## [Directions for this task]
Copy out the lines below word for word, beginning with the line containing "Task: Click the word положение in the title" and continuing through the line containing "Action: click(x=382, y=185)".

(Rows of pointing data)
━━━

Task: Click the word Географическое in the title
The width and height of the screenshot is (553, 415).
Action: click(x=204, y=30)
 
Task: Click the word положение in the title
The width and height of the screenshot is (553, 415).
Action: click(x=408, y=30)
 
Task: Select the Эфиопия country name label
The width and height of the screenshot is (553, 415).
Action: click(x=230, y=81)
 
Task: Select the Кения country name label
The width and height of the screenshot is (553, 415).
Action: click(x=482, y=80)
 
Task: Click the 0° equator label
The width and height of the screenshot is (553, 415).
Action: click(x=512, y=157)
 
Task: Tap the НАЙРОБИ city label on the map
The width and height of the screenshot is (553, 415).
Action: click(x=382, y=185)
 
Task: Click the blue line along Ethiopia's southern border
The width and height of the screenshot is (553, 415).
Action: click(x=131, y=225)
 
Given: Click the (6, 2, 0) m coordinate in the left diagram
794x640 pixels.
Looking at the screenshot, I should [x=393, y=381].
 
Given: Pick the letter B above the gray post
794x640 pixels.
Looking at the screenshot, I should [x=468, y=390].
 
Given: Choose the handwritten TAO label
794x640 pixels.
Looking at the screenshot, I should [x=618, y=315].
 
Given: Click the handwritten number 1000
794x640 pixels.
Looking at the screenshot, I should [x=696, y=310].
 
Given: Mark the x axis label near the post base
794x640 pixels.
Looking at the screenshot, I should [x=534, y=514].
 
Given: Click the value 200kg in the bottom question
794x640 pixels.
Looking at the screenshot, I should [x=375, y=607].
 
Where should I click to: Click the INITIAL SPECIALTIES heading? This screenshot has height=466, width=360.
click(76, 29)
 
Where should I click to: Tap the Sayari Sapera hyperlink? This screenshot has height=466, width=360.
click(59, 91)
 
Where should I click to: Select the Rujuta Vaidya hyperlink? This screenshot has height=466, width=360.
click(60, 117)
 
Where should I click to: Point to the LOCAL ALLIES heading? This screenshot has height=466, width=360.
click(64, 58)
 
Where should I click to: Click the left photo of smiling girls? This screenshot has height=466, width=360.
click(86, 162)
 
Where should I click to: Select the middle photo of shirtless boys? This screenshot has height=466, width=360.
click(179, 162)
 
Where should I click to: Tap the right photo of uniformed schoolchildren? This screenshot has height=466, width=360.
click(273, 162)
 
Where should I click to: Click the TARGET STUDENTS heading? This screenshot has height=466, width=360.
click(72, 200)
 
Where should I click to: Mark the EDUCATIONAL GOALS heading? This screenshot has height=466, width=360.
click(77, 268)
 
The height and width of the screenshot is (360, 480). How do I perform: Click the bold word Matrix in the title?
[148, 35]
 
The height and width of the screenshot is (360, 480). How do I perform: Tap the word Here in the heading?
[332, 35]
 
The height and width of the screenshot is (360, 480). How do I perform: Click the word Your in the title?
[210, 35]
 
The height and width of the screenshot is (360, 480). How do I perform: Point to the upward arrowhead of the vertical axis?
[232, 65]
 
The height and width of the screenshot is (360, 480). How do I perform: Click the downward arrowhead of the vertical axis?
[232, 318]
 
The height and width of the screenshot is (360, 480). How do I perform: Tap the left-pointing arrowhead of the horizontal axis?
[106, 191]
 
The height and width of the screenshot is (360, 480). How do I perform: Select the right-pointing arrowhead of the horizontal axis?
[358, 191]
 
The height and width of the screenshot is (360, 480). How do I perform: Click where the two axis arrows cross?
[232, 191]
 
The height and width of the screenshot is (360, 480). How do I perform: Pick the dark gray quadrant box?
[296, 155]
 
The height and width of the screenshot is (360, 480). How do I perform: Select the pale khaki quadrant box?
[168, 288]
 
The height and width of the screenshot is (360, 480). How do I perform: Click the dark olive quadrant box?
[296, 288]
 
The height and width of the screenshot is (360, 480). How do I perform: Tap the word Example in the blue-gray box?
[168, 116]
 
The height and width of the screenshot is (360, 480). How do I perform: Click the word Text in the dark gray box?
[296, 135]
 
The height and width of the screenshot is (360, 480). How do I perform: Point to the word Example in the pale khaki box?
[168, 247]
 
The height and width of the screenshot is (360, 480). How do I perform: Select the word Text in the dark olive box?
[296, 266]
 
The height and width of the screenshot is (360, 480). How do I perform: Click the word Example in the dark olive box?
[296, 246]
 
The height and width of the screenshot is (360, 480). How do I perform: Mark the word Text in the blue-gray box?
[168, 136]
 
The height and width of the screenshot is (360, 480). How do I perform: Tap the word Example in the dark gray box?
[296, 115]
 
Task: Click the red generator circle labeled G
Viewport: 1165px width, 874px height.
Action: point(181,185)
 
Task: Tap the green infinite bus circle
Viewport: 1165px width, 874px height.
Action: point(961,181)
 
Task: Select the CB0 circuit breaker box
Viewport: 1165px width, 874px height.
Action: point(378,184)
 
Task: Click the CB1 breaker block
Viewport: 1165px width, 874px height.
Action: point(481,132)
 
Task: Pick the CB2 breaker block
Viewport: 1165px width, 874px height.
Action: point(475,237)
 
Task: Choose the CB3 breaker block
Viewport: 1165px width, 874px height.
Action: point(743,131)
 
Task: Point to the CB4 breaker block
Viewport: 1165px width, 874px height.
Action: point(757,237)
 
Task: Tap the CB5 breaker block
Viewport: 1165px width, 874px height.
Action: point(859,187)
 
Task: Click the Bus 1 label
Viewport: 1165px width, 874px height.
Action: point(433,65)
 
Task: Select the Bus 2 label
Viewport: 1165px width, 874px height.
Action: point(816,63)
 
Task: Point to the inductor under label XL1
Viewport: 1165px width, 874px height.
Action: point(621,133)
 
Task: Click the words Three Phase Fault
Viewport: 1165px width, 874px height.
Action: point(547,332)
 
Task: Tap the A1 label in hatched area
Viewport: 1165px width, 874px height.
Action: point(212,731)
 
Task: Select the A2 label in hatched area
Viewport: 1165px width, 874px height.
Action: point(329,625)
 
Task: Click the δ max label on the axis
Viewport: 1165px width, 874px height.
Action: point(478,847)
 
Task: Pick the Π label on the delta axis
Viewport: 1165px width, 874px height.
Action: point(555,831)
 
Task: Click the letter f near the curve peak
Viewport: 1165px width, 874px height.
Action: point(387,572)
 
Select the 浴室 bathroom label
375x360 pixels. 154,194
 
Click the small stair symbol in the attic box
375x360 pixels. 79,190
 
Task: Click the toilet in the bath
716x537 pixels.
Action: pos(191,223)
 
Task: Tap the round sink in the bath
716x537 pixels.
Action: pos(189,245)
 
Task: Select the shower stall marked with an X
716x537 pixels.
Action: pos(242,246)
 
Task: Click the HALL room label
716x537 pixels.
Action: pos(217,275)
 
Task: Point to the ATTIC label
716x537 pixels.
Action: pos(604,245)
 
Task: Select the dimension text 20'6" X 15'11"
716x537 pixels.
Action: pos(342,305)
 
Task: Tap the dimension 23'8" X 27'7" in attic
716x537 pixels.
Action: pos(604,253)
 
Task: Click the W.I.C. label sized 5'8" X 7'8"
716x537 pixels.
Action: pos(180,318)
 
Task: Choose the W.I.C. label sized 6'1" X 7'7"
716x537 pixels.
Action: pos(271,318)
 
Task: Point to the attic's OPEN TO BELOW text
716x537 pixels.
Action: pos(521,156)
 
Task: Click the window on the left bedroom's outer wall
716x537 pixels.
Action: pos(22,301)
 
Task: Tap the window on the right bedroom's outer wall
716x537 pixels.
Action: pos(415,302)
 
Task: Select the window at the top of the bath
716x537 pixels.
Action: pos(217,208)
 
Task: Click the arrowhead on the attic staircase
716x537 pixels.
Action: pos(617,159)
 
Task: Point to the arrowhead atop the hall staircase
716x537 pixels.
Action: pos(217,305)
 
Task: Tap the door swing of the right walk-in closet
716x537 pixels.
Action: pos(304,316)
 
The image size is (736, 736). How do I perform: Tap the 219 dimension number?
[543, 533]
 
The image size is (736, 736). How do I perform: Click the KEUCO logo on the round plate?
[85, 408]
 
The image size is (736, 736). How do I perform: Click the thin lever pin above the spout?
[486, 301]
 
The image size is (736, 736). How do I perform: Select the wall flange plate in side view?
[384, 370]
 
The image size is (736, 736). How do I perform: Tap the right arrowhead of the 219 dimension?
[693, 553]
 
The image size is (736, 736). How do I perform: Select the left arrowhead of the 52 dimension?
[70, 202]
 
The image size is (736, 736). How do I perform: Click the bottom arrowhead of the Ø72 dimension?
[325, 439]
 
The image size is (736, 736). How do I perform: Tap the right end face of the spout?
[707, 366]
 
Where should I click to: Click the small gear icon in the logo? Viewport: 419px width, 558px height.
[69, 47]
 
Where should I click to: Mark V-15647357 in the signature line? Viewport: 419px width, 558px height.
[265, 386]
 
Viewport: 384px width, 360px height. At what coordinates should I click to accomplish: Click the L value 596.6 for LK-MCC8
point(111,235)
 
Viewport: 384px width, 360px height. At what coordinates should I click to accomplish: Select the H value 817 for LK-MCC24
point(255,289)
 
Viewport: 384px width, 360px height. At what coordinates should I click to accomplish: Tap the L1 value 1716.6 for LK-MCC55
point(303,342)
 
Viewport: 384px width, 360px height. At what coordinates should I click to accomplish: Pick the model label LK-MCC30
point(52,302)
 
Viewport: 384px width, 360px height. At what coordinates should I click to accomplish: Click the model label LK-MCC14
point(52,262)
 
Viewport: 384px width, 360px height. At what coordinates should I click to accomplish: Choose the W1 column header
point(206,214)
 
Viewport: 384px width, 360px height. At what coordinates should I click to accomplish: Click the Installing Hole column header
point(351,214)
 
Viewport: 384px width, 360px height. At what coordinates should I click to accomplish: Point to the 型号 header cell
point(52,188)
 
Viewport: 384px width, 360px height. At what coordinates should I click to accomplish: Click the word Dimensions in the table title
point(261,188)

━━━

## [Solution to this task]
Task: Click the word положение in the title
The width and height of the screenshot is (553, 415).
Action: click(x=408, y=30)
 
Task: Select the Эфиопия country name label
The width and height of the screenshot is (553, 415).
Action: click(x=230, y=81)
 
Task: Select the Кения country name label
The width and height of the screenshot is (553, 415).
Action: click(x=482, y=80)
 
Task: Click the 0° equator label
The width and height of the screenshot is (553, 415).
Action: click(x=512, y=157)
 
Task: Tap the НАЙРОБИ city label on the map
The width and height of the screenshot is (553, 415).
Action: click(x=382, y=185)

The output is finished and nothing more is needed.